Il mondo era fatto così! Ed ella si meravigliava che uno di quei fatti, a quanto pareva, comuni a quasi tutti gli uomini e le donne di questa terra, fosse capitato a lei! Ci fu un momento nel quale ella si domandò se non era una sciocca a tormentarsi tanto; ma subito ebbe orrore della sua domanda. Credette di soffocare: il caldo di quel salotto, ancora coperto di pelliccie, le dava realmente un senso di oppressione e di soffocamento. Ecco, ecco: le bestie feline s’animavano; le loro pelli si riempivano, si muovevano, s’avvicinavano, le soffiavano sul volto un alito pregno di profumi amarognoli e voluttuosi; i loro occhi di vetro giallo l’affascinavano; le loro zampe pelose si sollevavano, lentamente, morbidamente, e le stringevano il collo e la soffocavano. Aria! Aria! Liberarsi o morire; ancora un momento ed ella, la Regina sia pure cattiva, ma non impura, che lungo il fiume natìo aveva sognato tutto ciò che v’è ancora nella vita degno di sopportare la vita, ancora un momento e moriva asfissiata.
Istintivamente s’alzò e uscì nel piccolo terrazzino di marmo, dal quale si scendeva per una scaletta al giardino. Un uomo lavorava intorno ad un’aiuola rotonda, molle d’erba vellutata, ornata di fiori, simile ad una torta. Tutto era molle ed artificiale nel piccolo giardino verde e viola, cosparso di petali di glicinie.

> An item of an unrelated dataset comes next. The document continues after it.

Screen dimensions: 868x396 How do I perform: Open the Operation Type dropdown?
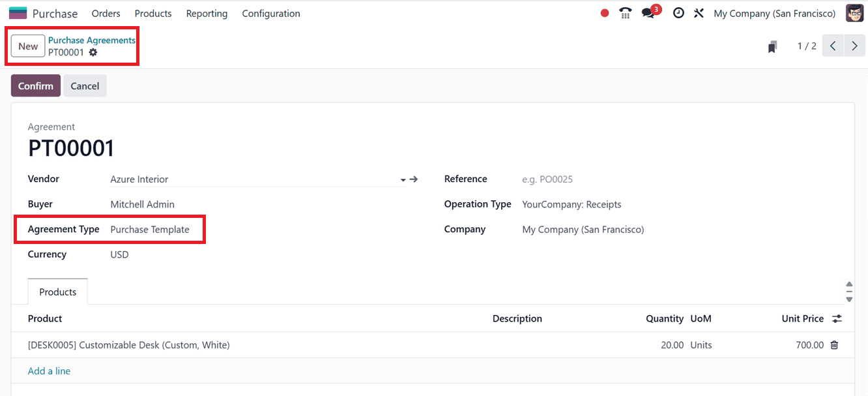(x=571, y=204)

Una luce rossa di tramonto insanguinava una ghirlanda di rose bianche, pendente dal lauro che sovrastava il cancello in quell’ora socchiuso.
Regina non provava ancora alcun sollievo nel respirare l’aria calda e troppo odorosa del giardino, quando vide il cancello aprirsi ed Antonio entrare. Ella sentì un velo sanguigno calarle sugli occhi, e per un momento non vide più neppure la figura che si avanzava fino a lei. Ma Antonio salì tranquillamente la scaletta, si fermò vicino a lei e le chiese:
— Che fai qui?
Era come sempre elegante, ma non in abito da visita.

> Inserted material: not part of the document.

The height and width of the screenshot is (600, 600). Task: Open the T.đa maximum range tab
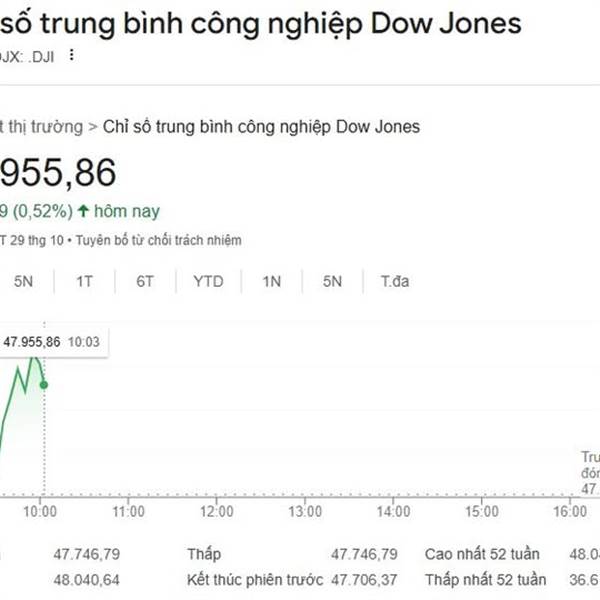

— Perchè sei venuto così? — gli disse Regina, toccandogli la giacca. — C’è tanta gente, tanto caldo. Non entrare, tanto non ti hanno visto. Anch’io me ne vado ora.

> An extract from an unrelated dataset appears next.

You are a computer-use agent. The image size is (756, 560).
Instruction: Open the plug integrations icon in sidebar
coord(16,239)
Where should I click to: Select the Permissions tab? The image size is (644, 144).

— Aspetta un momento, — egli rispose, tranquillo, — perchè vuoi andartene?
— Non entrare di qui, almeno! Antonio! — ella disse, eccitata.
— Ma perchè? — egli ripetè semplicemente. E spinse la porta vetrata.
Regina rimase sul terrazzino, guardando senza vederlo l’uomo che lavorava intorno all’aiuola. Nel primo momento le parve ancora una volta di concepire tutta la mostruosa sciocchezza del suo dubbio. No, un uomo colpevole non agisce come aveva agito Antonio in quel momento.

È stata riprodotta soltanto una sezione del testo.